Building bridges is the perfect way to describe our partnership with the city of Lynchburg, where we have been part of the Bridges to Progress initiative since its founding. The “Home Essentials” and “Getting Ahead” classes taught at our Life Skills Institute are funded by the city, and “Getting Ahead” is taught by two city staffers.
The City Council recently approved funding for foldable shopping carts for low-income citizens who frequent pantries like ours. The carts, which can hold over 100 pounds, help recipients bring their groceries onto city buses. Some of our neighbors walk or take the bus to visit us each month, but don't take home as much food as they could because it's too difficult to transport.

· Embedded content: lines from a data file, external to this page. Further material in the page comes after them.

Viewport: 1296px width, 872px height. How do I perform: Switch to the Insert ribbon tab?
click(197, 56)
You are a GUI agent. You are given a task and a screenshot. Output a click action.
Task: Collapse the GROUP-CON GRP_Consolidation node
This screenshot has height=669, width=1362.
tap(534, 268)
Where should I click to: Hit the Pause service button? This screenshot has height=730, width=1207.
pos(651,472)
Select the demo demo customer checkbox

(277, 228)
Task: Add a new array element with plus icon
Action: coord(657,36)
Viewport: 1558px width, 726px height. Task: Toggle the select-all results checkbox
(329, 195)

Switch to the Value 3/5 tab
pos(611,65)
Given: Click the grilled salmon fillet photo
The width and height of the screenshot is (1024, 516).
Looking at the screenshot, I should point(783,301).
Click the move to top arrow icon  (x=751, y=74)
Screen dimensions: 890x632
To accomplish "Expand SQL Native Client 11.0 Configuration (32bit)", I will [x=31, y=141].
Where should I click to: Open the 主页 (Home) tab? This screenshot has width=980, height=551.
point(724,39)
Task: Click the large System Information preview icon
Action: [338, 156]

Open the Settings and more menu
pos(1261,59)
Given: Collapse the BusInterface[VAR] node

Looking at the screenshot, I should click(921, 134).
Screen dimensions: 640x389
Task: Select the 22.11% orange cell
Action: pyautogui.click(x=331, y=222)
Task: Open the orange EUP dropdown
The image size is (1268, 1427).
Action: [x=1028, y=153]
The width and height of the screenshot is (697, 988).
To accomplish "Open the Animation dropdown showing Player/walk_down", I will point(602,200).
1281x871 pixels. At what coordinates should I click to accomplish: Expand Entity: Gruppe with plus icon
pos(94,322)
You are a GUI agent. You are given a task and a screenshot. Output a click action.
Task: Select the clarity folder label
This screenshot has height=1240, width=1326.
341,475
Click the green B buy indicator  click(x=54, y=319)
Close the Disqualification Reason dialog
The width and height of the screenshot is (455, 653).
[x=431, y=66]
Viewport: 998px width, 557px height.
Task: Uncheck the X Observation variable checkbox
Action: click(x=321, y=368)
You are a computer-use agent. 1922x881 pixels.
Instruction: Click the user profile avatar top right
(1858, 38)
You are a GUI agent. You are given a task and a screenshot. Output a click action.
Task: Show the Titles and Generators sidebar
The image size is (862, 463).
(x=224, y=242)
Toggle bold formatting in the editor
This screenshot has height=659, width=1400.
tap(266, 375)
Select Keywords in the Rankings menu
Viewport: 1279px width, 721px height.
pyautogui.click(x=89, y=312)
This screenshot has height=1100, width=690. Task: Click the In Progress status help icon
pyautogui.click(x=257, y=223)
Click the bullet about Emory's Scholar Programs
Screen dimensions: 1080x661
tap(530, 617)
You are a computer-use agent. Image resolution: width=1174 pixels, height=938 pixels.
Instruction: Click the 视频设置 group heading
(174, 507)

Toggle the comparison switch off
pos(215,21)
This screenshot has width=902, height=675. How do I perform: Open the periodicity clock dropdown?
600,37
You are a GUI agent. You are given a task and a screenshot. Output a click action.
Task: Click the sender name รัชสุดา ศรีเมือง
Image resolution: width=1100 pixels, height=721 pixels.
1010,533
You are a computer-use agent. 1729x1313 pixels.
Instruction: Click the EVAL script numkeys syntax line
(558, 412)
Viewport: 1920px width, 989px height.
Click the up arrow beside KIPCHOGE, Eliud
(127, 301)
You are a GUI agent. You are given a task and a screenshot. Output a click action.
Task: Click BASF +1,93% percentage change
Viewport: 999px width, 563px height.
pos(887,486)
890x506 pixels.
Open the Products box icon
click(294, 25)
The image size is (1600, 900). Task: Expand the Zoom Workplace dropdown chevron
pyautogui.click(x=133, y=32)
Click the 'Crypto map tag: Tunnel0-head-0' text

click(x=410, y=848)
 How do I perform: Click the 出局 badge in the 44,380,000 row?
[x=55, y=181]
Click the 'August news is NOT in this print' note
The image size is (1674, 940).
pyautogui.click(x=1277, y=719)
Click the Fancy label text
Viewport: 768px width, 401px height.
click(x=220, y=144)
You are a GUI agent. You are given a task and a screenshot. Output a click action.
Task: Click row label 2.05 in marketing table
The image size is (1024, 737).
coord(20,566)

There is no better living example of our partnership with the city than the Mayor herself, Treney Tweedy. Along with three Park View staffers, she personally knocked on doors at a large public housing project last year to invite residents to attend our “Home Essentials” class. This class was begun to answer a critical need for tenants to learn basic housekeeping and self-care skills to avoid eviction. In fact, the Salvation Army requires all Angel Tree recipients to take such a class before they are deemed eligible.
One other partnership is vitally important, where we are called on to be an extension of local church ministry. Several churches have begun to support us monthly since they decided that their efforts in a certain area of service would be more effective if they directed support to Park View rather than attempting to "plow ahead" on their own.
We firmly believe in giving. It's what we do because of those who give to us, and we do it best when we do it in collaboration with others. It's a lot like that old expression that farmers know so well,
"It's what you sow that multiplies, not what you keep in a silo."